** PASSAGE SHOWN **

········

2. Computational Complexity Analysis

We clarify that “complexity” refers to implementation (e.g., added hyperparameters), not compute overhead. DPE adds minimal training cost, as prototypes act like lightweight linear layers. Compared to DFR, we train 15 simple classifiers instead of one. At inference, the overhead is negligible relative to the feature extractor.

Table 1 (See Table 1) compares DPE and DFR in sample throughput and memory usage. Increasing from 15 to 100 prototypes only slightly raises time per batch (0.0031s→0.0045s) and keeps GPU memory below 1 GB—well within typical deep learning budgets. With fewer classes, the relative increase in complexity is even smaller. The complexity analysis will be included in the appendices of the revised version.

3. Reporting Average Accuracy

We appreciate the suggestion to include average accuracy alongside worst-group accuracy. We revised the paper to include average accuracy in Table 6 (see Table 6), demonstrating that DPE remains competitive on average accuracy while prioritizing worst-group robustness.

········

** PROVIDED DATA **
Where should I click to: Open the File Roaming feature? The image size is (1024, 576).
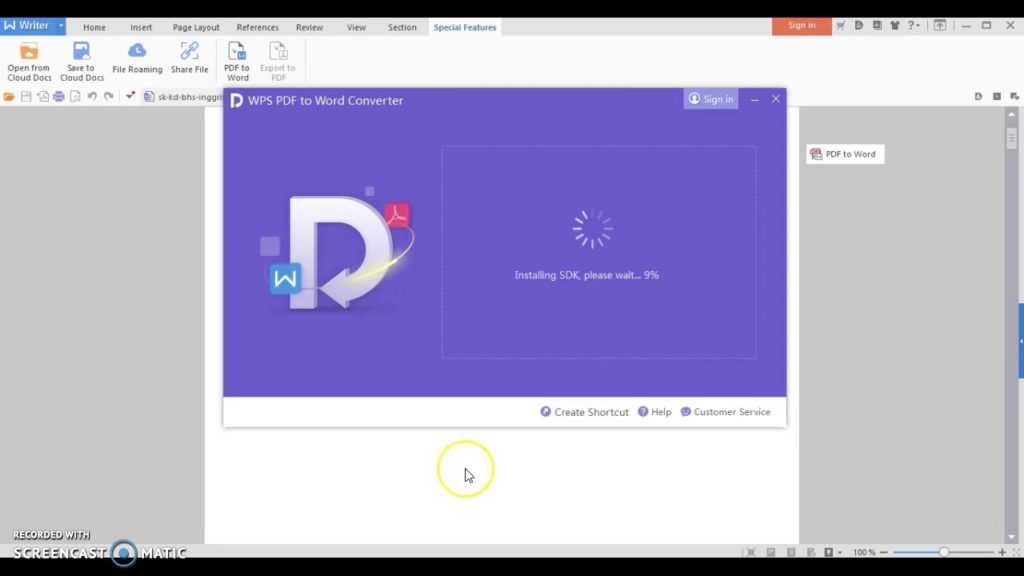point(137,59)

········

** WHAT YOU HAVE TO DO **
Quote the stretch from "2. Computational Complexity" through "the feature extractor." in the passage above on DPE's computational complexity.

** ANSWER SECTION **
2. Computational Complexity Analysis

We clarify that “complexity” refers to implementation (e.g., added hyperparameters), not compute overhead. DPE adds minimal training cost, as prototypes act like lightweight linear layers. Compared to DFR, we train 15 simple classifiers instead of one. At inference, the overhead is negligible relative to the feature extractor.